After a few moments Nathan said, “All right, whatever. Let me know how it turns out.”
As he disconnected, I jumped in my seat from a knock on the driver’s side window. It was Cotner. I lowered the glass and he handed me a painting, still shiny and wet. I looked at it, confused.
What the hell?
The work appeared to be an original piece, but only five minutes had passed since I’d given Cotner the photo.
No way. It was impossible.
I handed the painting back to Cotner, insisting that I watch as the robot painted a second piece. I gave him another photo and he led me back into the house, a smug smile stretching across his face. He handed the photo to the paint-stained domestic. I folded my arms and watched as the little machine gently dabbed a brush onto a palette.
Cotner’s bot finished the painting in just under four minutes. No tricks, no sleight of hand. The painting looked like an authentic, original work of art.

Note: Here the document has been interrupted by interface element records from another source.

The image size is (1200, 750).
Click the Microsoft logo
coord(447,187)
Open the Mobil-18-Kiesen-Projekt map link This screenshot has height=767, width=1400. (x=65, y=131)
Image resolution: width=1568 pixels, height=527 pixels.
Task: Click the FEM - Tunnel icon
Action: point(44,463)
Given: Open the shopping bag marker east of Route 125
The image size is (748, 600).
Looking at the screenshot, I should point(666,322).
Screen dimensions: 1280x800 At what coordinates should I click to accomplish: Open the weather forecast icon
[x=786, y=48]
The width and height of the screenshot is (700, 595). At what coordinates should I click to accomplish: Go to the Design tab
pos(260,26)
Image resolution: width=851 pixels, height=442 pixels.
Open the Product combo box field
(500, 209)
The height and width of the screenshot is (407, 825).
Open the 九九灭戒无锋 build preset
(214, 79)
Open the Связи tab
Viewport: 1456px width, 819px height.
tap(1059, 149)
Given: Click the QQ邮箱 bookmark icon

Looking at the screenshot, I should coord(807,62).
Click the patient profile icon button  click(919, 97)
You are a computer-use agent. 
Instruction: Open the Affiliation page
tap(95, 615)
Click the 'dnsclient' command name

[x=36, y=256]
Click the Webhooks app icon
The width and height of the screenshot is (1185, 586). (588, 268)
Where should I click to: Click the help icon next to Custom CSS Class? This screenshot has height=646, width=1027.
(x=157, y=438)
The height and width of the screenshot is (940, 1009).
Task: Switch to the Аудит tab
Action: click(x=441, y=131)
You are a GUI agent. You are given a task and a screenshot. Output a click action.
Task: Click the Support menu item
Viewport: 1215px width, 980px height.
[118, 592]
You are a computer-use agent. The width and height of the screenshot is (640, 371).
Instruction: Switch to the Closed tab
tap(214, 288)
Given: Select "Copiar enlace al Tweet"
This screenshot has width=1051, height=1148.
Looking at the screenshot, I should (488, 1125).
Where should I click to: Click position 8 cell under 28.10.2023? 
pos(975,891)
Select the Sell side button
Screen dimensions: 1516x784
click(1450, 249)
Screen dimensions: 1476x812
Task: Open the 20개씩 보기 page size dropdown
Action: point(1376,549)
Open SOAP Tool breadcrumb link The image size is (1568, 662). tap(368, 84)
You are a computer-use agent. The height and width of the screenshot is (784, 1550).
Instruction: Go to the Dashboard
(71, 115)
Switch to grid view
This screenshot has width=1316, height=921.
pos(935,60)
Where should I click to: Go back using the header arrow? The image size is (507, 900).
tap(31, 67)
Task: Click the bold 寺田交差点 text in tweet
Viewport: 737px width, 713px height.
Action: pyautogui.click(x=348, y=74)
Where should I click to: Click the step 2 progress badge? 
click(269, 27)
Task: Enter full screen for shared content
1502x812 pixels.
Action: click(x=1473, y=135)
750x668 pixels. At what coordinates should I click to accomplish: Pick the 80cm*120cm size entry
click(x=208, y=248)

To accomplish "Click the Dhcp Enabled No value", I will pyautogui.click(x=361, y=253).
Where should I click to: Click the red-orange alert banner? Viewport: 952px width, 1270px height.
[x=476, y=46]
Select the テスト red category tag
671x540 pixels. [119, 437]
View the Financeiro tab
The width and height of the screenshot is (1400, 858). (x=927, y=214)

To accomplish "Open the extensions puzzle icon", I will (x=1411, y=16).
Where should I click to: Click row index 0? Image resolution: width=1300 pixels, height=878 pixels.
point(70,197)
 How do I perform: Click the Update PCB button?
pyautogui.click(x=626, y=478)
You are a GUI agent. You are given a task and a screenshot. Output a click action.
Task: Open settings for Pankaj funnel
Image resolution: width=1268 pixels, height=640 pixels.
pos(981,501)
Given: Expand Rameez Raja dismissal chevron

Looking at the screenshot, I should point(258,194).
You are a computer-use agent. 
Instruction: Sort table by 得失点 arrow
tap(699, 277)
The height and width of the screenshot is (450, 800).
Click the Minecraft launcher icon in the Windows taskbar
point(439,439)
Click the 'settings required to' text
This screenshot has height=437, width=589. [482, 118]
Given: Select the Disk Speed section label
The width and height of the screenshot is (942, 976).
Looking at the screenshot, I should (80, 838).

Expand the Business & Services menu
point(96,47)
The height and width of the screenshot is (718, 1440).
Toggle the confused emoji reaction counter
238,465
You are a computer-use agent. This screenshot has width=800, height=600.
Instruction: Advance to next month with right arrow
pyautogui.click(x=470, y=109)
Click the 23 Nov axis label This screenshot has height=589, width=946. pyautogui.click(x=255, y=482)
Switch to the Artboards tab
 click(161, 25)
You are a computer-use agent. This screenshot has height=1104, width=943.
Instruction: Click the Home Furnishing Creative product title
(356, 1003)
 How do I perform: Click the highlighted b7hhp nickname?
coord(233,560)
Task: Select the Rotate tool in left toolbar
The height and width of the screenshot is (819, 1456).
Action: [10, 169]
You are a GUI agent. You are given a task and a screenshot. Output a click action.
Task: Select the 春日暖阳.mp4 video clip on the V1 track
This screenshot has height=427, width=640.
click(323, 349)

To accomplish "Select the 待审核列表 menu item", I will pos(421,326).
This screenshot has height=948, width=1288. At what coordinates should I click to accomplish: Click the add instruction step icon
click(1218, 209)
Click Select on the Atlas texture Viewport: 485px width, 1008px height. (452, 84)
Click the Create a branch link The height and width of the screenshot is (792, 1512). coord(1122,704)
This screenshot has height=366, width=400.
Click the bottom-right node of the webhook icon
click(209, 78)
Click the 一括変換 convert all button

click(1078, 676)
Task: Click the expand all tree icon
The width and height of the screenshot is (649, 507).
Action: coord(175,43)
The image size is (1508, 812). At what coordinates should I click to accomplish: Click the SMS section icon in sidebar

I stared at it for some time before I realized my mouth was hanging open.
* * *
“Where is it, Alex? I want to see it!” Nathan boomed as he burst into the gallery office. I pointed to where I’d placed the painting on the desk. He hovered over it and grinned like a proud father. “And you didn’t even want to go out there, did you?” He punched my shoulder, then pulled out two cigars from his jacket and handed one to me.
I’d been looking over the painting for the last couple hours, searching every square inch of canvas for anything that would betray a faker’s trick. I’d given Cotner a photo of my ex, and on such a familiar subject I would have recognized a programmed emulation of any major painter, living or dead. I may have been running a third-rate gallery, but I was still a first-rate appraiser. And the more I examined the painting, the less doubt I had about its authenticity. Amazingly, it looked like the real deal.